Bullying is repeated, unwanted harassment, intimidation, and abuse of another or others. Bullying behaviors happen more than once over time and can take various forms. Examples of systematic and continuous conduct that may constitute bullying and are prohibited by the district include, but are not limited to:
- Physical bullying: An act that inflicts harm upon a person's body or possessions, such as hitting, kicking, pinching, spitting, tripping, pushing, taking or breaking someone's possessions, or making cruel or rude hand gestures
- Social/relational bullying: An act that harms a person's reputation or relationships, spreading rumors, or embarrassing someone in public
- Verbal bullying: An act that includes saying or writing hurtful things, such as teasing, name-calling, inappropriate sexual comments, taunting, or threats to cause harm
- Cyberbullying: An act such as sending demeaning, harmful, or hateful communications, texts, sounds, or images through a digital device.
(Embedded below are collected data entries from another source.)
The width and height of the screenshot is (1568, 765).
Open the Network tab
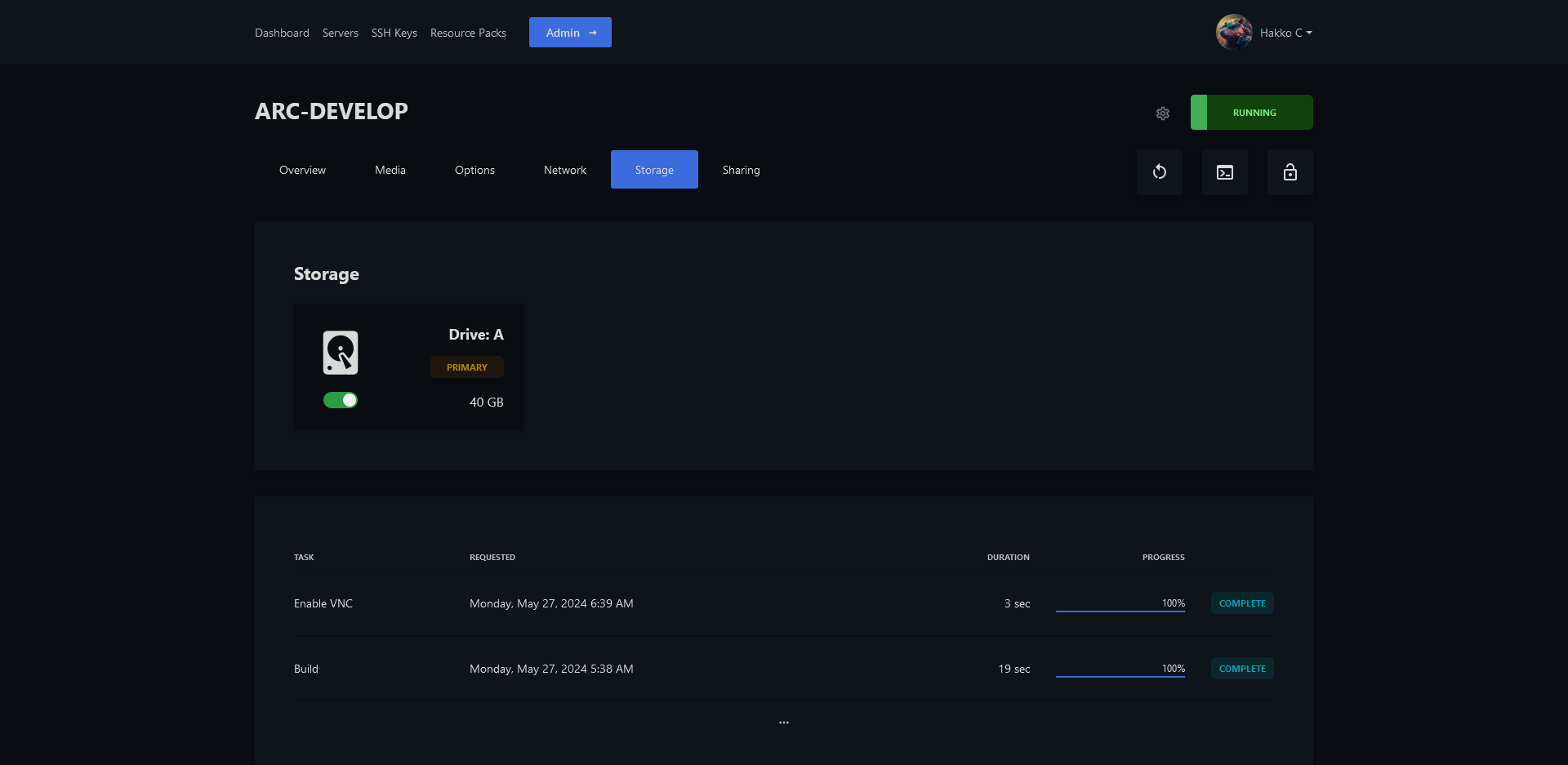[x=564, y=170]
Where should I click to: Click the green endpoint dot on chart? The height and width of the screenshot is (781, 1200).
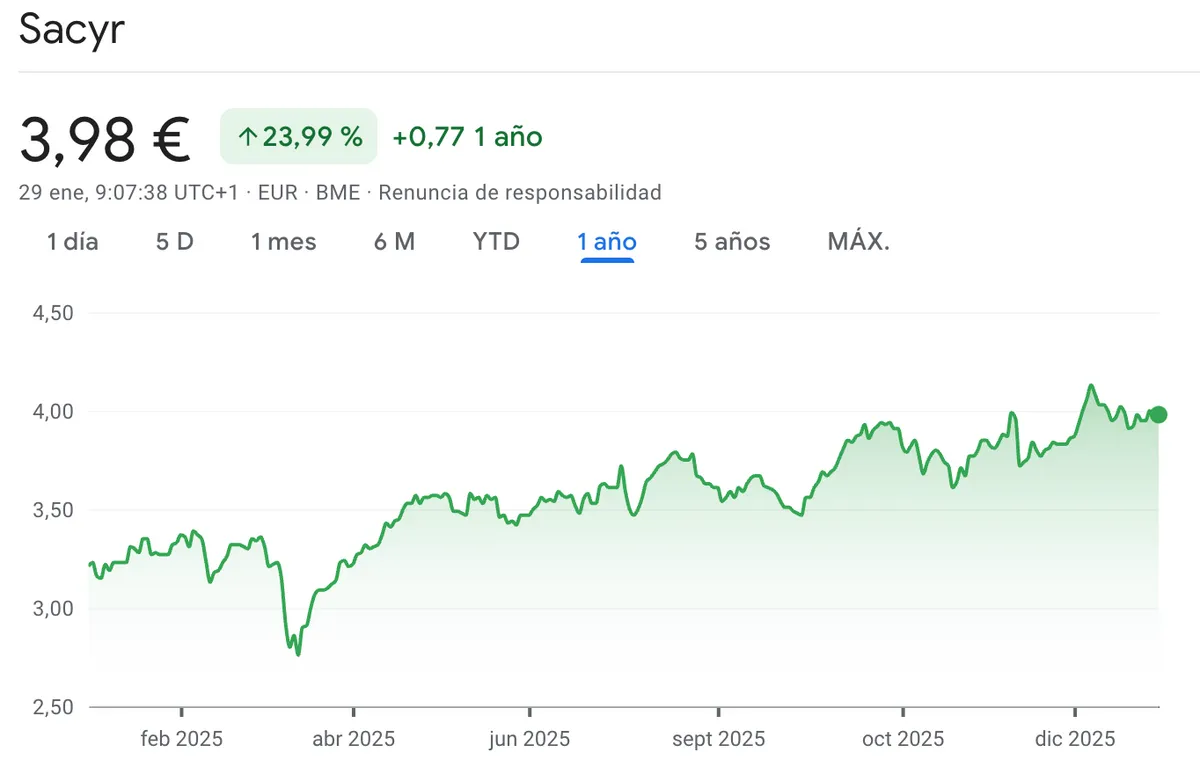coord(1158,415)
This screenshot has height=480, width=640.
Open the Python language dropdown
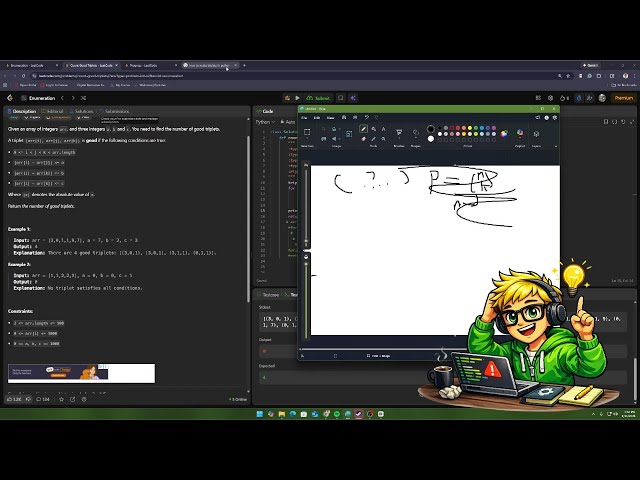pyautogui.click(x=265, y=121)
It includes breaking into another person’s electronic account and assuming that person’s identity to cause damage
Students who engage in bullying or cyberbullying on campus during school hours, traveling to or from school, or at school activities may be subject to disciplinary action. A student may be subject to disciplinary procedures for actions that pose a threat to the safety of other students, staff, or school property. San José Unified schools use Social-Emotional Learning and Positive Behavior Interventions and Supports (PBIS) to address bullying and inappropriate behaviors.
Report instances of suspected bullying to a school administrator, teacher, counselor, or trusted adult as soon as possible.
Responding to Bullying Behavior
If you or someone you know has been a victim of suspected bullying, report these instances to a teacher, counselor, supervisor, school administrator, or other trusted adult as soon as possible. Social media bullying is on the rise and can occur through email, text or messages through social media, forums, or gaming platforms where people can view, participate in, or share content.
- If you experience bullying, some immediate steps you can take include walking away or telling the aggressor to stop in a firm, but calm way.
- If you witness bullying behavior, be more than just a bystander. Only intervene if it is safe to do so. Peer- to-Peer early intervention is proven to be effective in reducing bullying.
- In a moment of bullying, a safe way someone can help the person being bullied can include creating a distraction to help focus the attention on something else.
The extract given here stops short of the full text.